。BD 書店賞、ACBD 批評グランプリを受賞したバスティアン・ヴィヴェスによる話題のフランス・グラフィックノベルを映像化した、『ポリーナ、私を踊る』が 10 月 28 日(土)よりヒューマントラストシネマ有楽町、ヒューマントラストシネマ渋谷他にて全国公開となります。
本日、バレエファンを集めた“バレエ試写会”が行われ、上映後に漫画家でバレエにも造詣が深い桜沢エリカさんと現役バレエダンサーの上野水香さんが登壇しスペシャルトークショーが開催されました。

■日程■ 10月13日(金)
■会場■ ポニーキャニオン 1Fイベントスペース (港区虎ノ門2-5-10)
■登壇者■ 桜沢エリカ (漫画家)、上野水香(バレエダンサー)

映画の上映後、MCの呼びかけにより登壇した桜沢と上野。バレエファンばかりが集まった試写会とあり、バレエファンにはおなじみの面々の登場に割れんばかりの拍手が沸き起こった。
はじめに映画についての感想を聞かれると、桜沢は「最初にポスターを見たときはガチガチなクラシックバレエの映画かと思ったのですが、コンテンポラリーに魅了されていくお話なんですよね。一人の女の子がダンスを通して成長していくという、素晴らしい成長譚だったと思います」と率直な感想を述べ、上野は「私もバレエダンサーとして同じ目線で見ていたのですが、主人公のポリーナは貧しい家庭出身ながらも名門のバレエ学校に通っていたり、いつも新しい方向に向かっていくハングリー精神がすごいなと思いました。やはりアーティストにはそういう気持ちが大事になるので、彼女のそういった姿勢が強く印象に残りました」とバレエダンサーならではの視点で映画を語った。
主人公のポリーナ役を演じたアナスタシア・シェフツォワは、実際にロシアの名門マリインスキーバレエ団で活躍していたバレエダンサー。

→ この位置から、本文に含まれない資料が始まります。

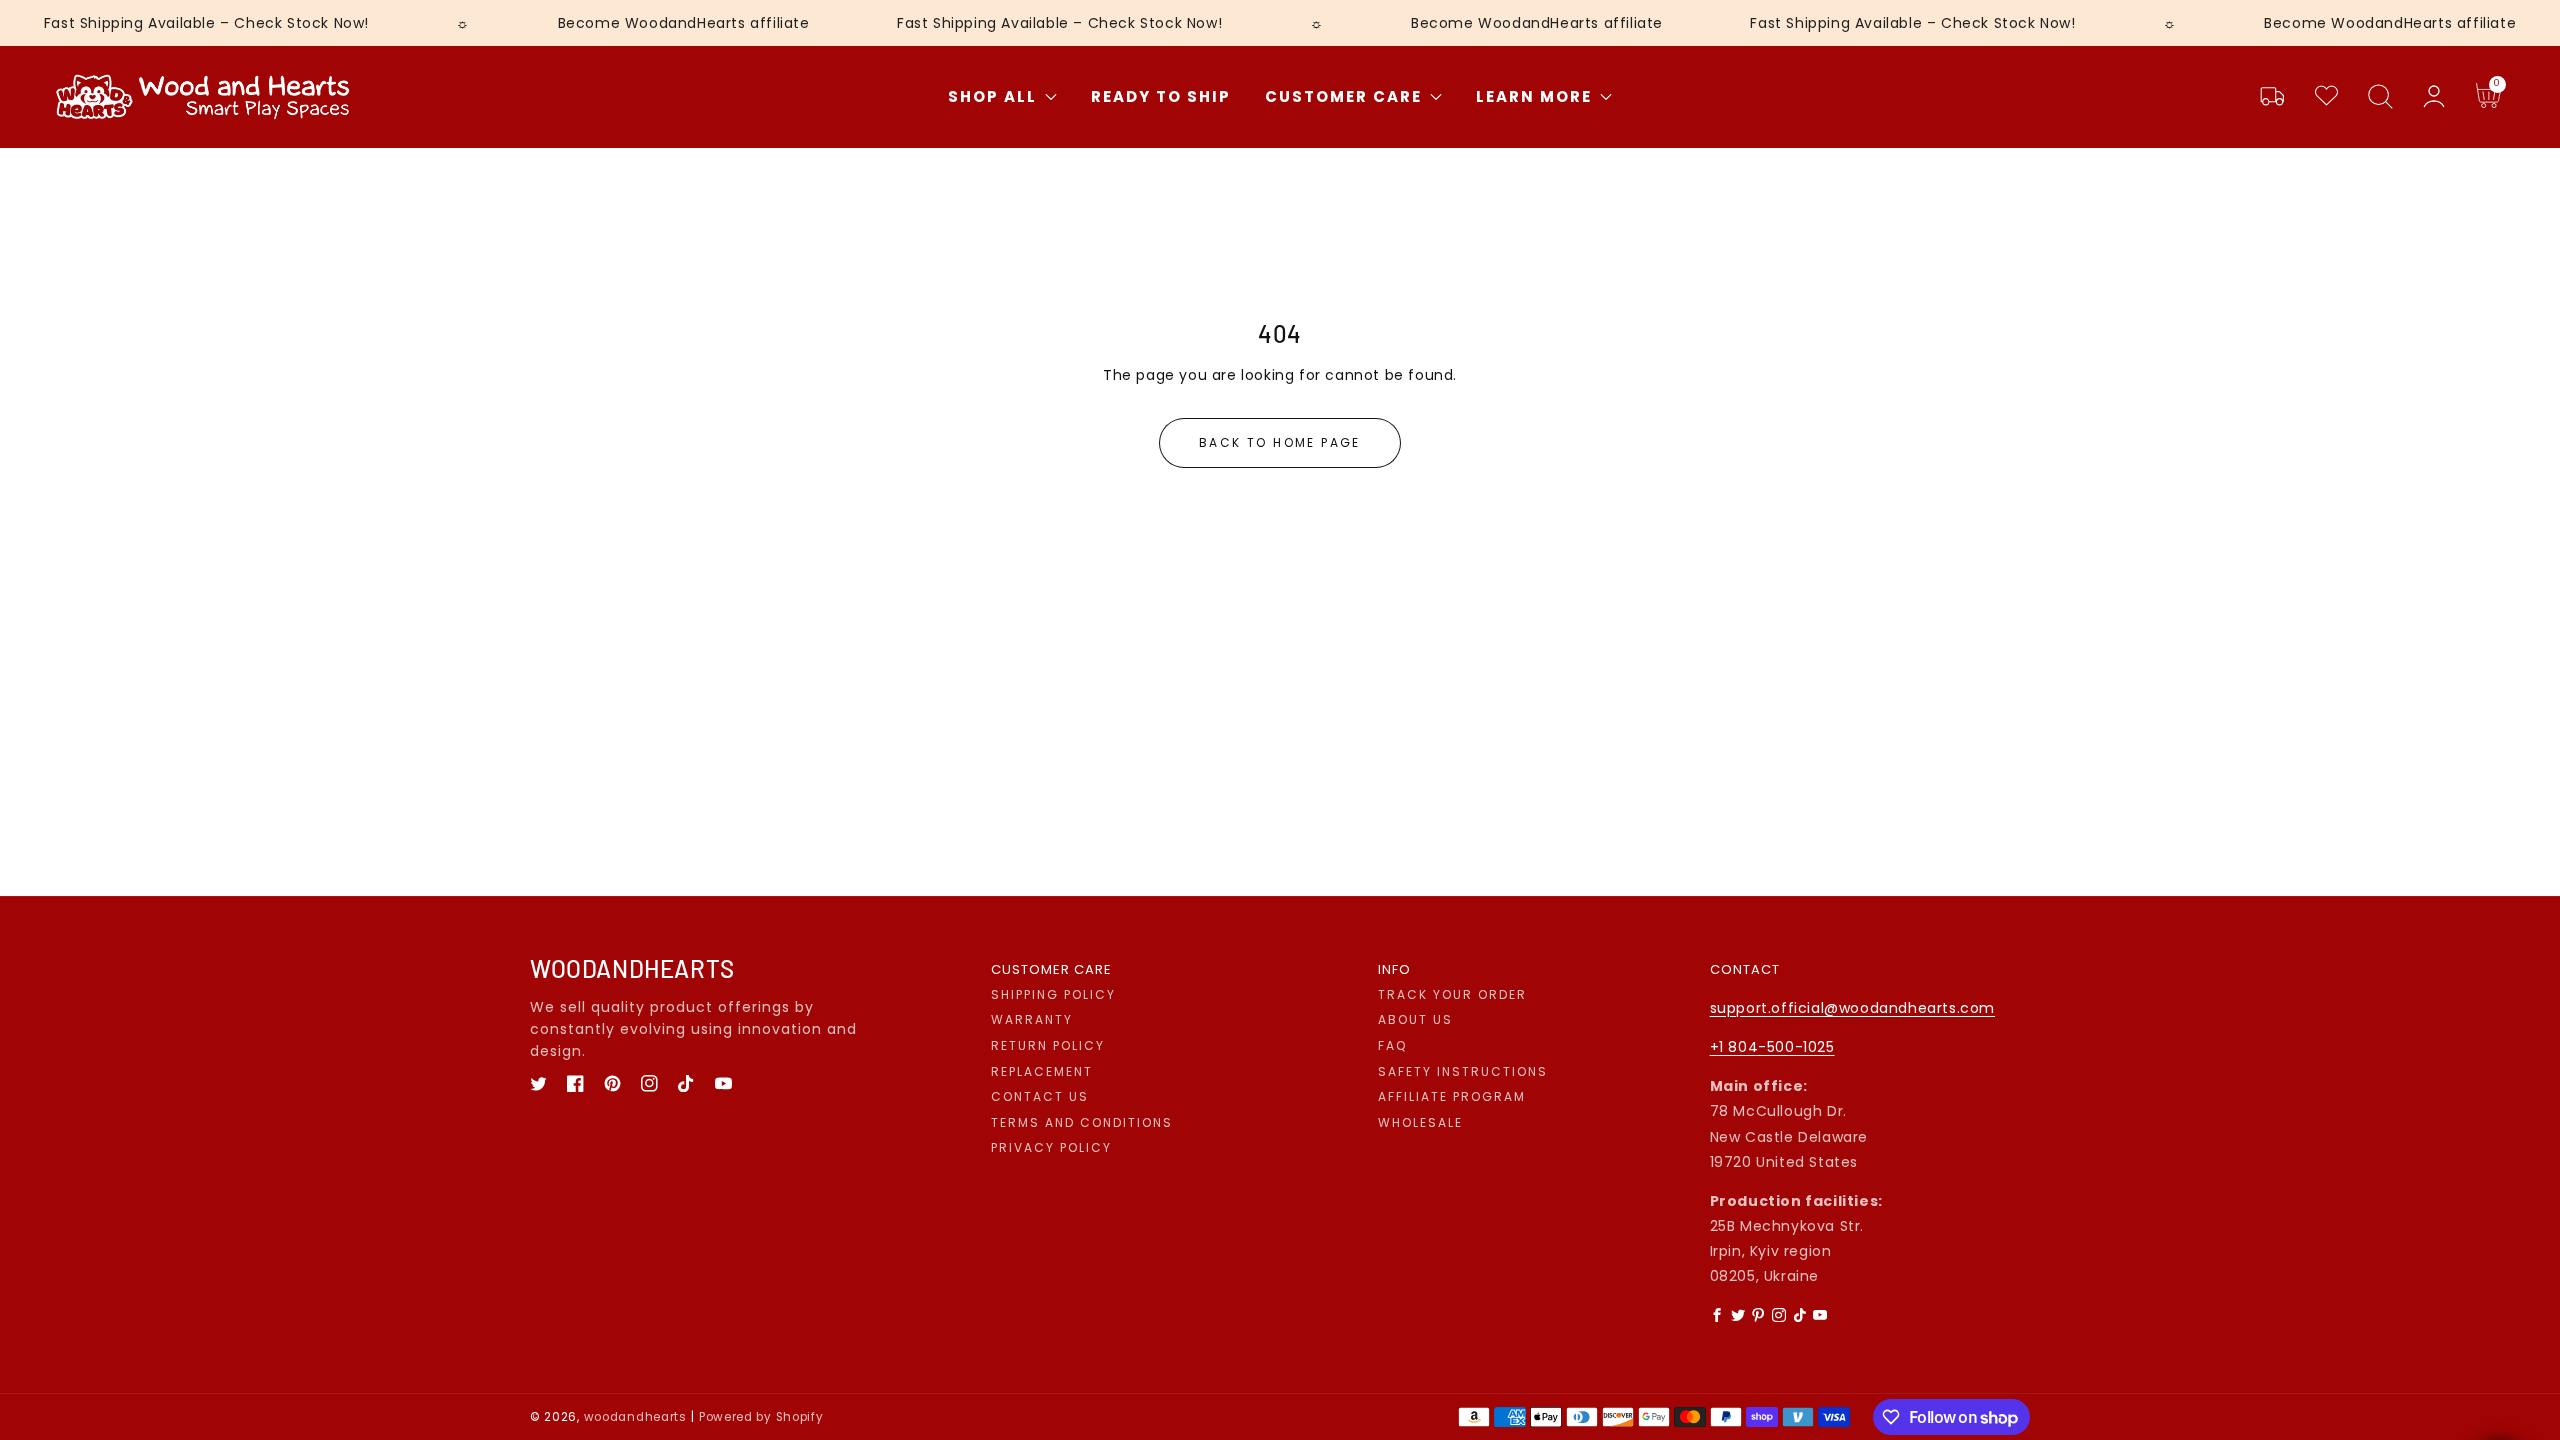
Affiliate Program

今回オーディションで監督に見染められ女優デビューを果たした彼女について桜沢は「やっぱり初演技とあってフレッシュな演技が魅力。リアリティのある表情がすごくよかった。そしてなにより可愛いよね」、上野は「目力がすごかったですね。セリフが少なくて、表情だけでいろんなことを感じさせてくれました」とどちらもアナスタシアの演技力に太鼓判を押した。そんな彼女が本作に出演したことをきっかけに、女優業やコンテンポラリーダンスに興味を持ちバレエ団を辞めてしまったという事実を聞くと桜沢は「名門なのに、もったいないよね~!」と思わず本音がぽろり。

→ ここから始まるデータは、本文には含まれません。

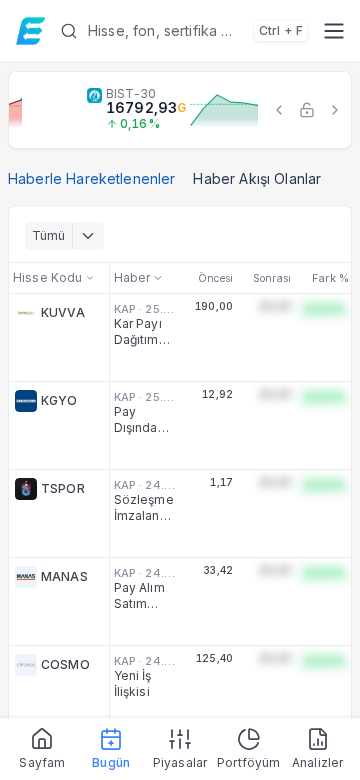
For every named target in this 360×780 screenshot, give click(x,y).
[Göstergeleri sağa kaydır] (335, 110)
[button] (183, 31)
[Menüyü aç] (333, 31)
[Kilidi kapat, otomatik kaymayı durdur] (307, 110)
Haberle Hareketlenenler (91, 178)
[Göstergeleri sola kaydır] (279, 110)
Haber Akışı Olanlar (257, 178)
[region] (180, 110)
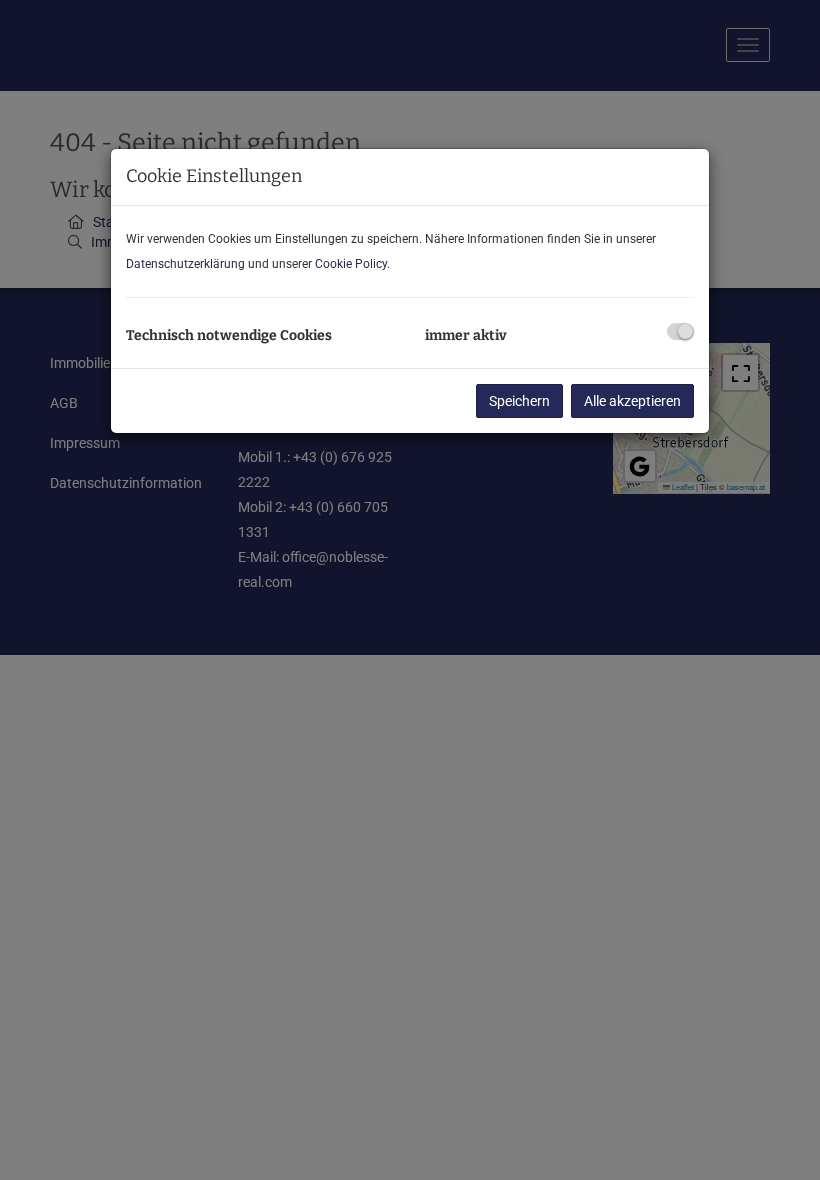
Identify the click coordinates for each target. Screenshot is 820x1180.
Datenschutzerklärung (185, 264)
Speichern (519, 401)
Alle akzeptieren (632, 401)
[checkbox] (680, 331)
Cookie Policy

上野が過去に共演した、元パリ・オペラ座のエトワールであるジェレミー・ベランガールについて話が及ぶと「彼とはたまに公演で会うと話をする仲なんです。以前から彼は“常に新しい表現を求めている”という印象がありました。本作でも新しいコンテンポラリーをポリーナに教える大事な役を担っていますが、まさに彼にぴったりだなと思いました」と、ジェレミーとの交流について語ると「私も以前見た公演で同じことを感じました。振付家が演出した舞台だったんだけれど、1つだけ彼オリジナルの振り付けで踊っていて。“自分の作品を作りたい”って気持ちのある人だったんでしょうね」と語った。

名女優ジュリエット・ビノシュが演じるコンテンポラリーダンスカンパニーの先生役については、「もう本物の先生にしか見えなかったよね!」と桜沢は大絶賛し、上野は「あの場面はダンスレッスンでのあるあるがいっぱいでとても面白かったです!男性が女性をリフトするときにうまくいかずにお互いを責め合っていると、先生が『どちらも悪いのよ』と一喝するシーンは必ず練習中に起こる出来事で、思わず共感してしまいました」とリアリティたっぷりのシーンの魅力を語った。
最後にそれぞれが1番好きなシーンについて「やっぱりポリーナの語らない演技が魅力だと思います。一言もセリフがないまま湖に入っていく、頭まですっぽり水の中に入るシーンがあるのですがそこが大好き」(桜沢)、「物語の比喩としてでてくるトナカイがとても印象的。神秘的な雰囲気が好きでした」と映画の魅力をアピールし、イベントは幕を閉じた。